[Listing of text and element-pointing records]
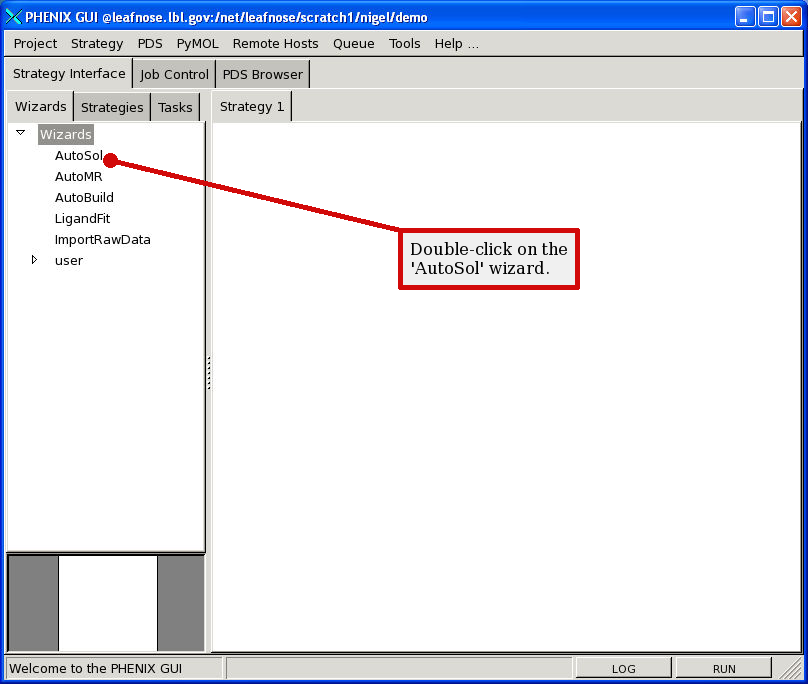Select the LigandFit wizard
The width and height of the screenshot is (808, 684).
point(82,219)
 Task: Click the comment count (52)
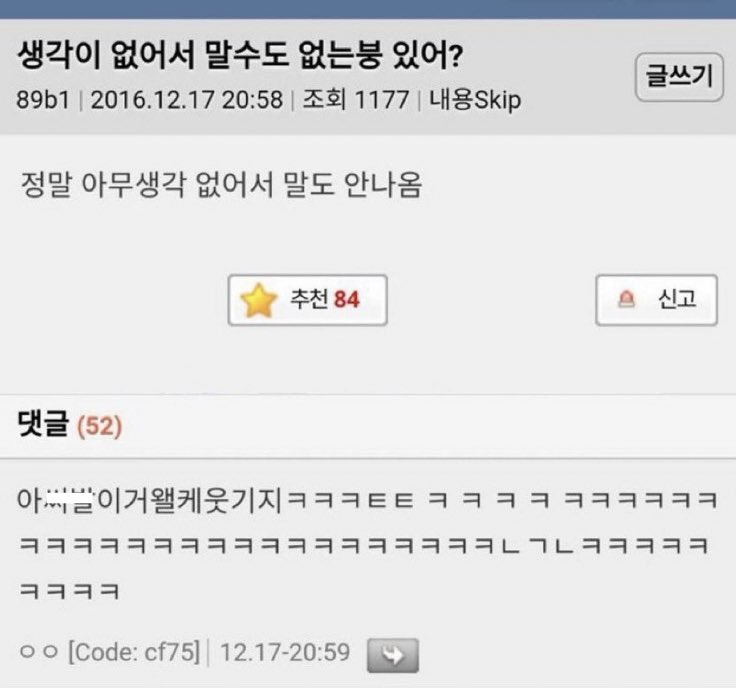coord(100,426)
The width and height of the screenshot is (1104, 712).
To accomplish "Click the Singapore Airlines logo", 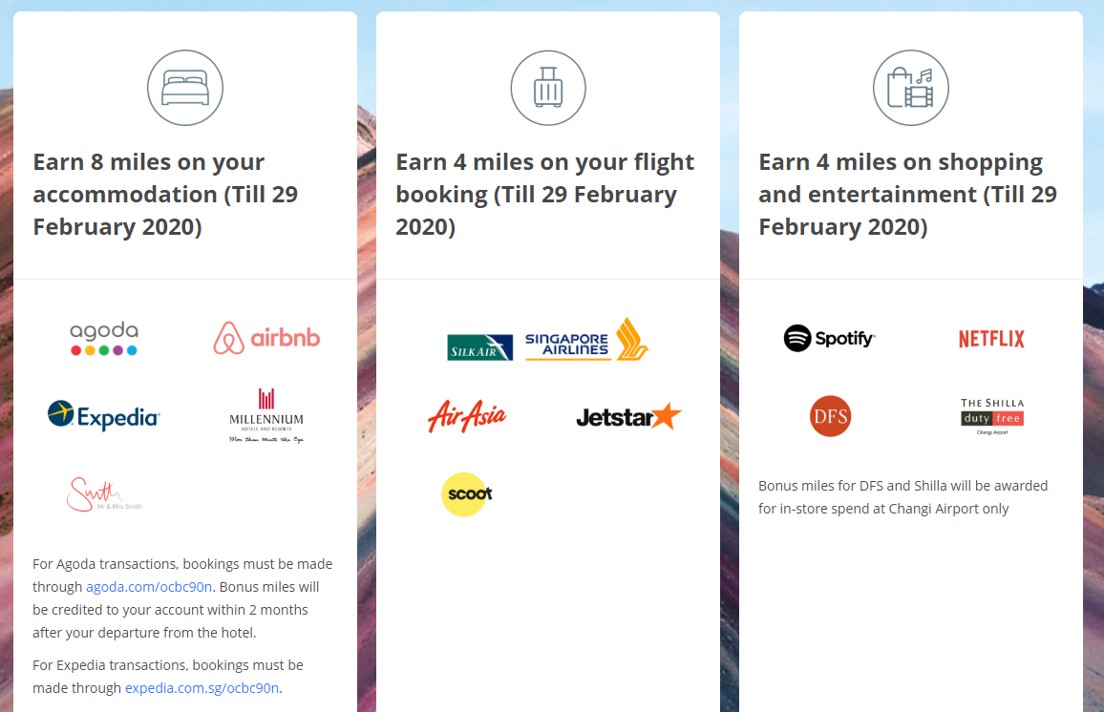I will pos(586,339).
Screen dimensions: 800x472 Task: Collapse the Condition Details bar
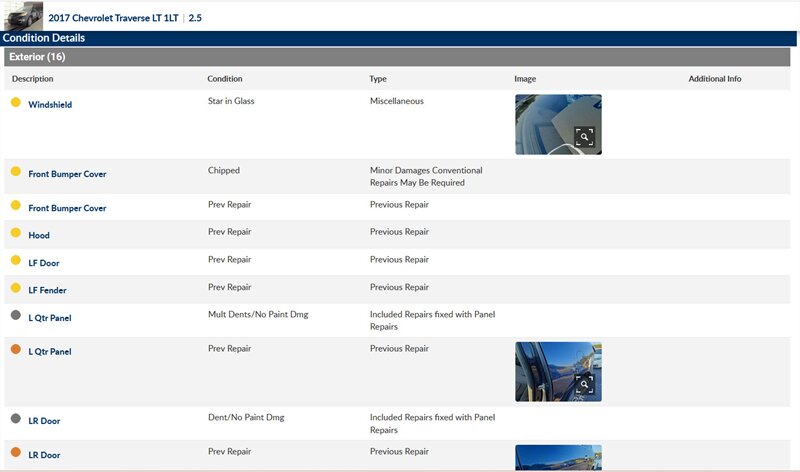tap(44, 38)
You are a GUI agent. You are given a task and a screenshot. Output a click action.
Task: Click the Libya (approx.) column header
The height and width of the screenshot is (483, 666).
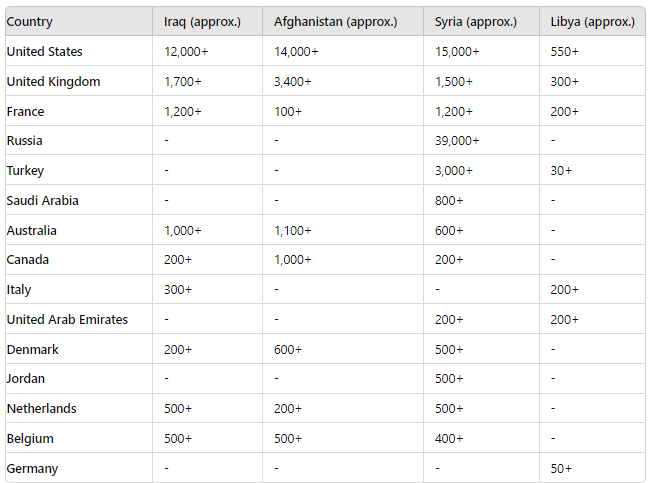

- _REQUIRED TASK_: Copy the stretch of the listing from the line containing "Screen dimensions: 800x472" through the end, word for word, leaving out the pictures.

- _FULL RESPONSE_:
Screen dimensions: 800x472 Task: Collapse the Condition Details bar
tap(44, 38)
You are a GUI agent. You are given a task and a screenshot. Output a click action.
Task: Click the Libya (approx.) column header
The height and width of the screenshot is (483, 666).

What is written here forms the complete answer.